The Syracuse Orange happen to be a superb basketball program with a legendary head coach. Depending on how you feel about the program, one could manufacture the argument Jim Boeheim has done an admirable, but not great job adjusting to life in the ACC.
That’s a conversation for a different time. In fact, it’s one of little actual importance, as it’s not as if the Orange have dropped off the face of the planet. They remain an above-bar program, still acquiring pairs of those elusive NCAA Tournament dancing slippers season after season… mostly.
Syracuse had almost failed in that specific regard for a second straight year last season, finishing with an overall record of 23-14, receiving a polarizing invitation to the Big Dance. Even with Boeheim leading the Orange to a Final Four just a couple of seasons ago, had Syracuse failed to land in the tournament for a second straight season, the Zone is for Cowards faithful would have been as loud as ever.
Ranking 317th in the nation last season in points per game (66.6), Syracuse relied heavily on forward Oshae Brissett for offense likely before he was truly ready for such a role. Removing the rest of the team from this discussion, placing Brisset in a vacuum, what awaits the Orange this season will rest heavily on how much he’s developed over the last few months.
The counting-stats suggest he was ready for that large role on offense. Averaging 14.9 points and 8.8 rebounds per game in his first season with the Orange, Brissett was a more than admirable player. No one will claim otherwise. Everything being equal, though, it wasn’t all sunshine and rainbows. He has ample room for improvement.
Oddly enough, this is a silver lining in an otherwise gloomy could, as it highlights a chance for sincere growth for both the player and team.
Last season, Brissett had a true shooting percentage under 50 percent, with an effective field goal rate at a lowly 41 percent. Fancy-math can often be misleading, but those are objectively poor numbers. Equally as important, he offset some of his iffy efficiency numbers by hitting 33 percent of his shots from beyond the arc. Those came in some volume too, as he attempted 4.5 per game.
These are all, even the poor efficiency numbers, virtuous attributes given the context.
Looking at it through a positive lens, Brissett managed to be an impacting player ahead of schedule and without doing so in ways the majority of players manage to do it. Generally, if a player is to create an impact, he has to do so by being wholly efficient in whatever areas of his game are considered his best. This is why such much attention is put on metrics involving ratios and adjusted percentages.
Beyond a competent defender (not even grading a Syracuse curve, either), the 6-foot-8 youngster was asked to carry a burden he wasn’t yet fully equipped to handle, and while he never fully succeeded, he didn’t fail either. He did wonderful. Better than magnificent, honestly.
In a way, he was asked to be a fireman for a famed fire company, but one no longer operating with the mainstays that aided in acquired the aforementioned fame. When heading to his first call, as the fire burned with the fury of 1,000 suns, he didn’t necessarily put it out all by his lonesome, but he handled himself well as nozzleman number two when he should have been just one of the workers holding the hose.
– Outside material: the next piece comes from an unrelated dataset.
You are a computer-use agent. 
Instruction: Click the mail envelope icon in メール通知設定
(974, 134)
Analogies or something. Likely something, but semantics are for lunatics.
It helps everything about him projects for growth as well. He’s athletic, has the right frame and had shown growth over the course of his first season playing Division I basketball. Moreover, he has a better than average handle for a person his size. Oshae Brissett is coming up roses when talking about how well the situation aligns for him to have a monumental leap in development.
It’s an obvious note, but we’re going to say it anyway: Oshae Brissett didn’t land on Syracuse’s campus as a refined, finished product. He won’t leave as one, either.
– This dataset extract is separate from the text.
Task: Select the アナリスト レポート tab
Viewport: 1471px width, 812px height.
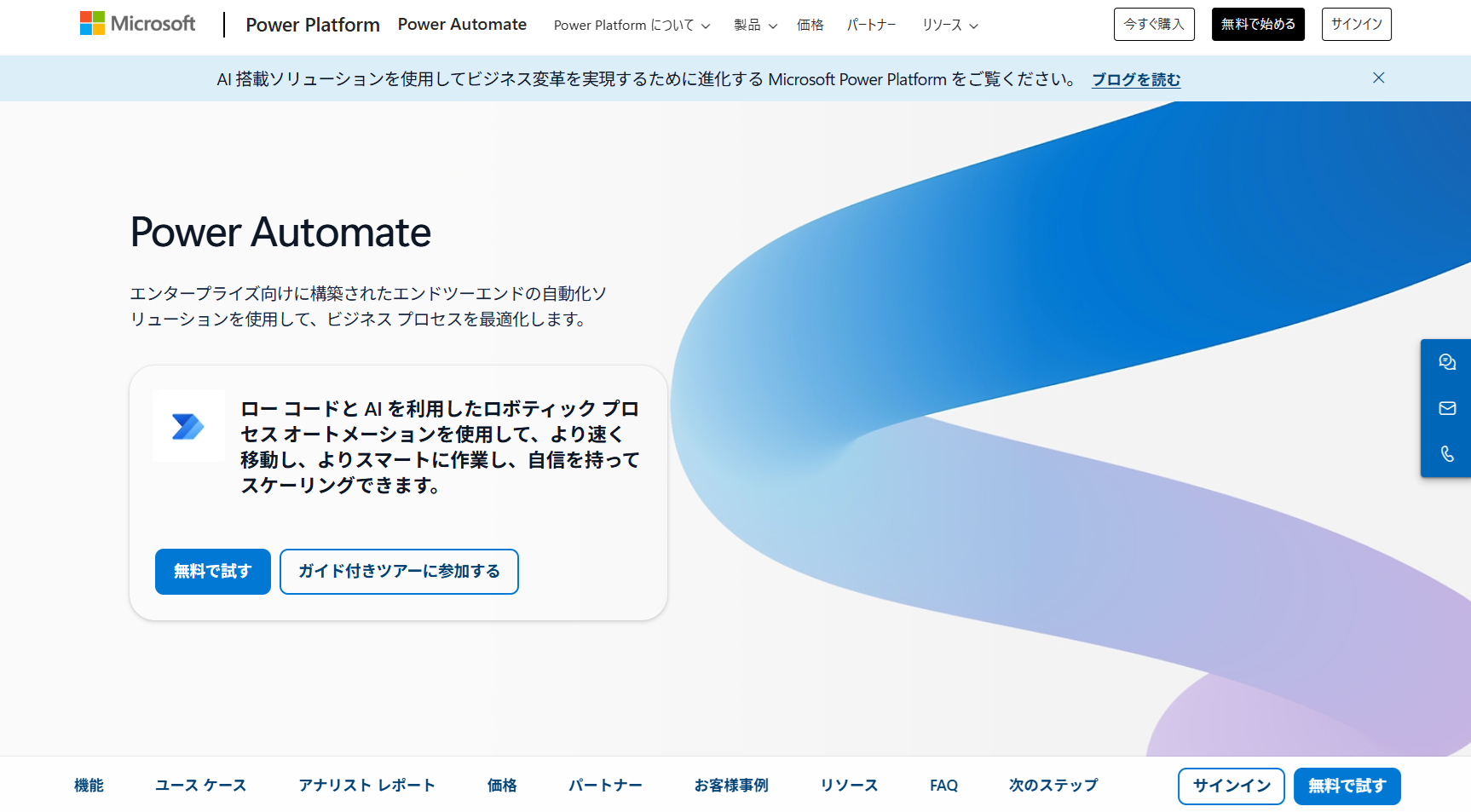Action: coord(366,786)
Brissett will, however, enter each new game played a better player than the one before. Yes. Yes. Cliches and tropes and narratives. All that jazz. Still doesn’t make it untrue. Hooray, double-negatives!
And yet, even with talented teammates around him and a Hall of Fame coach on the bench, Brissett is going to enter this season with even more expectations and burdens placed on him than the voyage before. Unlike 12 months ago, though, his shoulders are likely to be better structured to handle such an ask.